Jewish Uganda
There is, believe it or not, an indigenous Jewish community in Uganda. They are called the Abuyudaya. They originated when one of the local warlords, who had some quibble with the Brits, converted to Judaism to spite them. There were once several thousand but the number subsequently dropped to a couple hundred.
Interestingly, he converted in 1919, by which point the Jewish Uganda idea had been discarded by both the Jews and the Brits as impractical. It is safe to say, though, that there might have been some local sympathy for the Jews, if they were to settle there. The Falasha from Ethiopia and the Lemba from Zimbabwe (both Subsaharan African Jewish groups) might also congregate there.
Herzl himself proposed Uganda as a temporary alternative to Palestine, in 1903. Israel Zangwill and Nahum Syrkin threw their weight behind it as well, and continued to support it even after the 7th International Zionist Congress put the kybosh on the idea, in 1905. Support grew for the idea in the following years, due to the pogroms, but the Balfour Declaration put the last nail in the coffin of Jewish Uganda.
Let us assume that the Balfour Declaration never occurred, or that the 7th Zionist Congress accepted Herzl's idea (unlike, I know, but this is a conterfactual history...). Zangwill had the support of Jacob Schiff, a Jewish American banker who, among other things, established the museum that currently puts food on my table.
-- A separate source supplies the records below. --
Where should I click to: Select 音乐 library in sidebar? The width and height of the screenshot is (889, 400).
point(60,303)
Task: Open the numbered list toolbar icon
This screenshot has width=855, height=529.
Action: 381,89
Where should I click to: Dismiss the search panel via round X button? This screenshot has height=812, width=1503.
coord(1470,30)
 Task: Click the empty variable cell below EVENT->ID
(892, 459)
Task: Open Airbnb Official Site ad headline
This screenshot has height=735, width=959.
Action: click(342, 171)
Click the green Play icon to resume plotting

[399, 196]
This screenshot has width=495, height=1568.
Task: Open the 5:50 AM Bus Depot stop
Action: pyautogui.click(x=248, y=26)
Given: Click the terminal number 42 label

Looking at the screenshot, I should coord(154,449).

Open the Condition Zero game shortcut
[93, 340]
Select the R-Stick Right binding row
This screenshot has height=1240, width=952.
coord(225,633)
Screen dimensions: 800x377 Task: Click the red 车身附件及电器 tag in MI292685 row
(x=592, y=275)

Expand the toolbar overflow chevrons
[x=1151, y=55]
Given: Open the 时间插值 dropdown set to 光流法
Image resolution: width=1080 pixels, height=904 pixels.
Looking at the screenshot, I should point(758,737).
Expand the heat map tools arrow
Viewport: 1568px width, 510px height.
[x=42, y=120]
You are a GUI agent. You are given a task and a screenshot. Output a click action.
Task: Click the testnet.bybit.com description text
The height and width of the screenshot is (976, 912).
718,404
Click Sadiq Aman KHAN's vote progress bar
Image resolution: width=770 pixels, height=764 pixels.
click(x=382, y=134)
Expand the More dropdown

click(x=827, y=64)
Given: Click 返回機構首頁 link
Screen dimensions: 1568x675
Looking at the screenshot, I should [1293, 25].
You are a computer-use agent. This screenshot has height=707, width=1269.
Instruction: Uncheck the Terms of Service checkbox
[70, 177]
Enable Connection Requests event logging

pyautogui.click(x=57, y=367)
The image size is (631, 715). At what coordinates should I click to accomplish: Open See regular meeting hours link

In OTL, Schiff had generously supported Zangwill's other schemes, and I suspect that he would provide the finances for the Uganda Proposal.
The earliest date for which we have census data for Uganda is 1903, coincidentally the year of the Jewish Uganda proposal, so we can say that the black population started out at 1,649,900.
Naturally, the Eastern European Jews who settled in Uganda would speak Yiddish, fulfilling your requirement that the white settlers speak a Germanic language. To survive in such an alien environment, they would need local allies - such as the Abuyahuda, the Falashas, and the Lemba - but would soon overtake them in population (in OTL, Schiff's enterprises brought 10,000 Jews to Galveston. Let's assume that he settled them in Uganda instead).
Between 1882 and 1914, over 75,000 Jews immigrated to Palestine, fleeing persecution in their homelands, but half of them left, finding Palestine no more hospitable. If these dissillusioned Jews went to Uganda, then we would have perhaps 32,500.
So, we start with 42,500 Jews. Not much by any standards, but a start. This population will probably double by 1937, at a healthy growth rate. This is, interestingly enough, roughly the number of Jews who were in Palestine at the time.